The neurological phenomenon known as synesthesia is defined as "a perceptual condition of mixed sensations: a stimulus in one sensory modality (e.g., hearing) involuntarily elicits a sensation/experience in another modality (e.g. vision)." This means that certain people get to experience certain senses in a very different way from others. Synesthesia, in its most famous example, allows people to literally see music as it manifests in various colours.
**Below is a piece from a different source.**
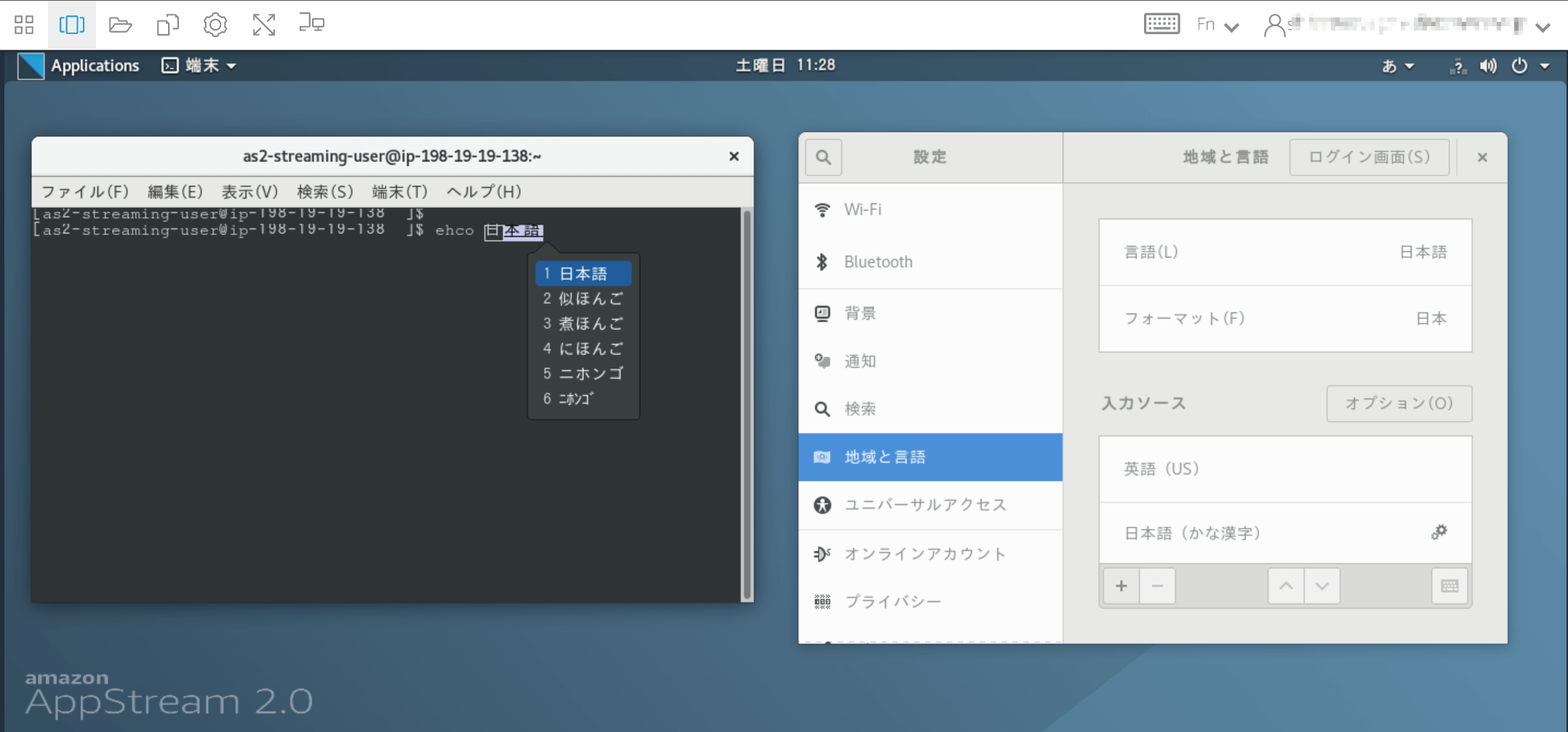This screenshot has height=732, width=1568.
Task: Expand the Fn key dropdown in AppStream toolbar
Action: point(1217,24)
Here's a concise explanation of the condition:
So images have been recently surfacing of paintings by an artist named Melissa McCracken, a synesthete, who managed to translate who synesthetic visions of music into paintings. The results are absolutely fascinating — 'Karma Police' is unabashedly colourful while a Prince deep cut presents the most expressive and even aggressive brushstrokes out of the lot.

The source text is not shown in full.